馬糞風リターンズ

世ノ中ハ何ノヘチマトオモヘドモタダブラリト下ツテモオラレズ

地名・あまり(地名の話4)

2009年08月11日 | 地名・地誌
 山梨県韮崎市に県立公園「甘利山」があります。
甘利山は、つつじの名所でまた手頃なトレッキングが楽しめる人気の所だそうです。
http://amariyamaclub.or.tv/

この山のふもとの集落に行きますと、甘利小学校(廃校)、農協甘利支所、甘利沢、甘利神社・・と正に「甘利」の大安売りです。
この「甘利」は地名を負っているのです。
この付近は、古代には高句麗からの渡来人が多く住んだところで、後の高麗郡(巨麻郡)と呼ばれた所です。
この高麗郡の一角、塩川と釜無川が合流する当たりを古代には「アマリベノゴウ」と呼ばれていました。(和名抄:甲斐国巨麻郡余戸郷)
律令制では、国、郡、郷(里)と地方行政制度がとられていました。
その内、郷(里)は、原則として50戸を以て1つの郷を編成しました。
所が、山間僻地ではこの原則が満たされることがなく郷が編成されることがありました。正に文字通り「余った戸」で編成された郷ができたわけです。
余戸は「アマリ」「アマリベ」「アマベ」などと呼ばれていました。
高架橋で知られる「アマルべ」も同じ由来の地名です。(但馬国城崎郡餘部郷)
和名抄には「33カ国、102郡」に「余戸」が散見されます。
地名としては、多い方に分類されるものです。
そして、その「アマリ」「アマリメ」「アマリベ」などの地名を氏族名にするものが現れました。
 但馬記には、余戸氏の存在を記しています。

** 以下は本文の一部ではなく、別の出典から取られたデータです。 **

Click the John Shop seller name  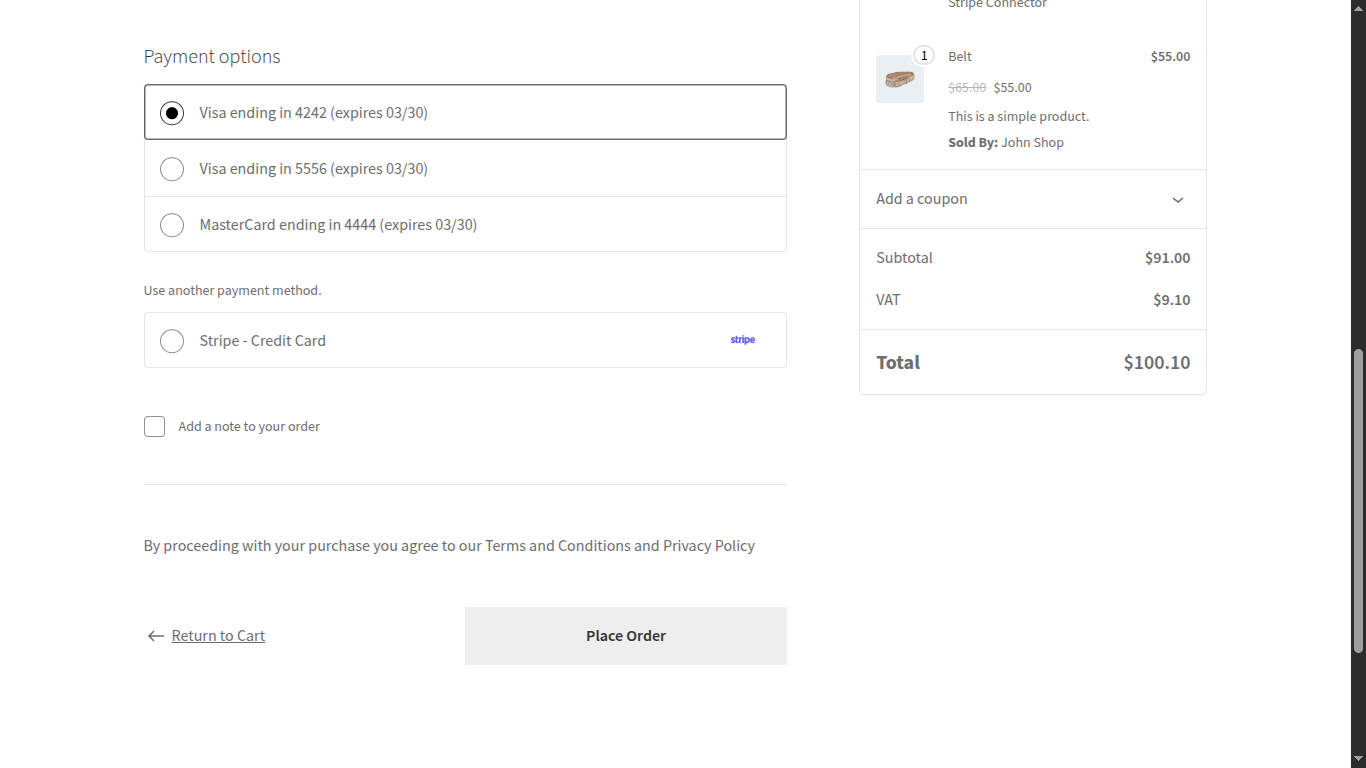click(x=1032, y=142)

同記には「紀伊国海部郡、日高郡、安房国板野郡に余戸郷有り。余戸氏此処より起こる・・」
余目(アマリメ)は、余戸郷より起こり、その地名を負う、とあります。
余目は余部が訛ったのもで、陸前の余目、余部が有力であったようです。
甲斐国甘利荘と云う記録があり、この地名を負ったのが「甘利氏」なのでしょう。